Please rewrite the paragraph that begins "The latest P/E10 valuation" in the market valuation text below as a short bulleted list that keeps its main facts.

- [Source extract]:
◆ ◆ ◆ ◆ ◆

Market Valuation, Inflation and Treasury Yields
Our monthly market valuation updates have long had the same conclusion: US stock indexes are significantly overvalued, which suggests cautious expectations for investment returns. On August 4, 2020, the 10-year Treasury yield hit its all-time low of 0.52%. As of May 31, 2023, it was 3.64%.
P/E10 and Inflation
Here is a scatter graph with the market valuation on the vertical axis (log scale) and inflation on the horizontal axis. It includes some key highlights: 1) the extreme overvaluation and irrational period of the tech bubble; 2) the valuations since the start of COVID recession; 3) the average P/E10; and 4) where we are today. The inflation figure in the highlighted box is year-over-year. I have also highlighted the inflation "sweet spot" in purple, which I discuss below.
Note on inflation: The inflation figure is extrapolated for last month is based on the previous two months. The Census Bureau's CPI figure does not come out until mid-month for the previous month. These extrapolated figures are then updated to the current CB number when released.
The inflation "sweet spot", the range that has supported the highest valuations, is approximately between 1.4% and 3%. We highlighted the extreme valuations associated with the tech bubble, which we chose arbitrarily as a P/E10 of 25 and higher.
The latest P/E10 valuation is 28.7 at a 4.31% year-over-year inflation rate. The inflation rate is outside the sweet spot mentioned above but has gradually been making its way there over the last several months. The current P/E10 valuation is in the extreme valuation territory mentioned above but has been inching its way down. Again, a note on inflation: the inflation figure is extrapolated based on the previous two months. The Census Bureau's CPI figure for the previous month does not come out until mid-month. These extrapolated figures are then updated to the current CB number when released.

◆ ◆ ◆ ◆ ◆

- [Given information]:
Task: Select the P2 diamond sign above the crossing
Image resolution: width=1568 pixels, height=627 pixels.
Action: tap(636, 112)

◆ ◆ ◆ ◆ ◆

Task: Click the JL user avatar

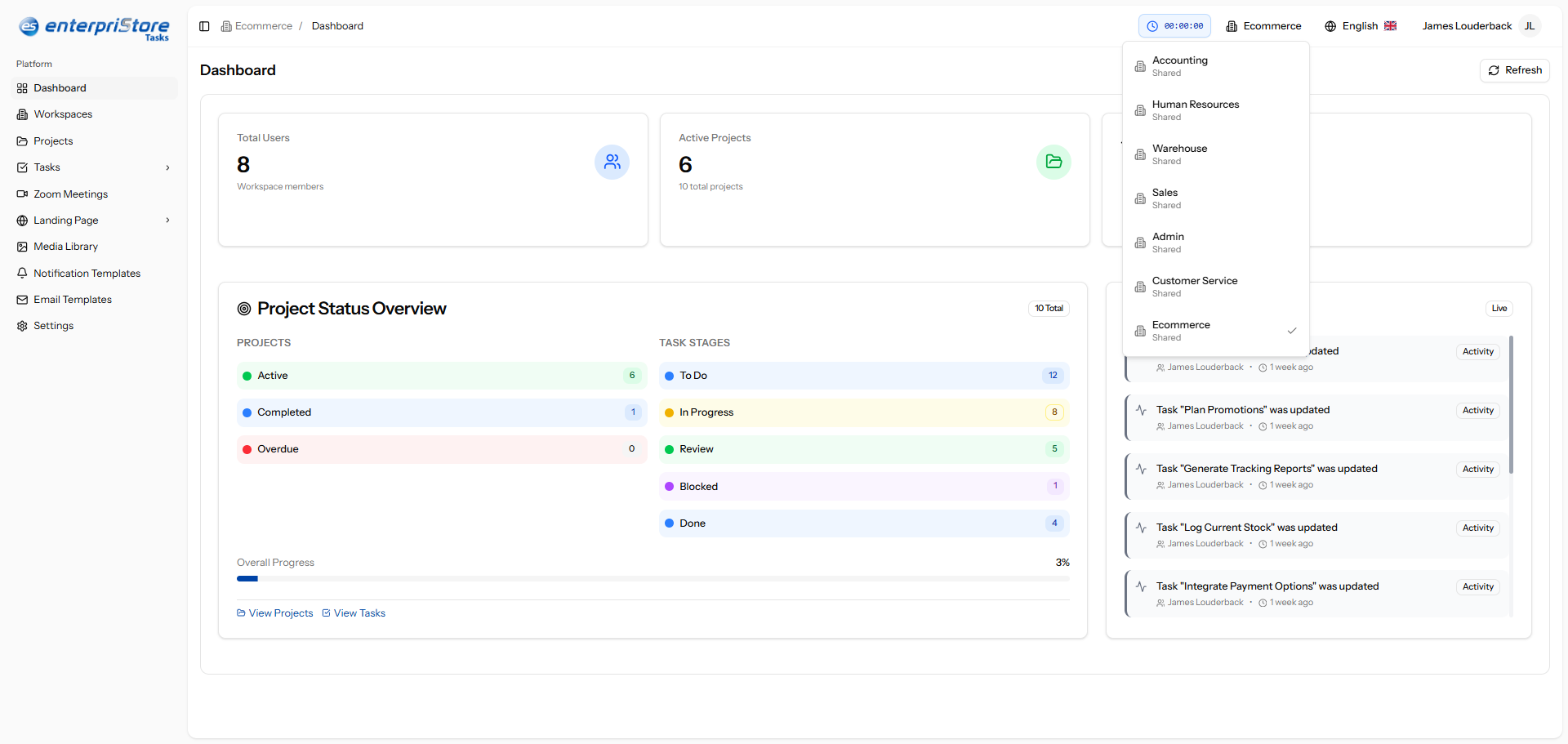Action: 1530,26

◆ ◆ ◆ ◆ ◆

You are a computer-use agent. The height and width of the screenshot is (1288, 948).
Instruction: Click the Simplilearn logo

◆ ◆ ◆ ◆ ◆

- [Answer space]:
- The latest P/E10 valuation is 28.7, with year-over-year inflation at 4.31%.
- Inflation is outside the sweet spot but has been moving toward it over the last several months.
- The P/E10 is in extreme valuation territory but has been inching down.
- The inflation figure is extrapolated from the previous two months because the Census Bureau's CPI for the previous month is not released until mid-month. It is updated to the official number once released.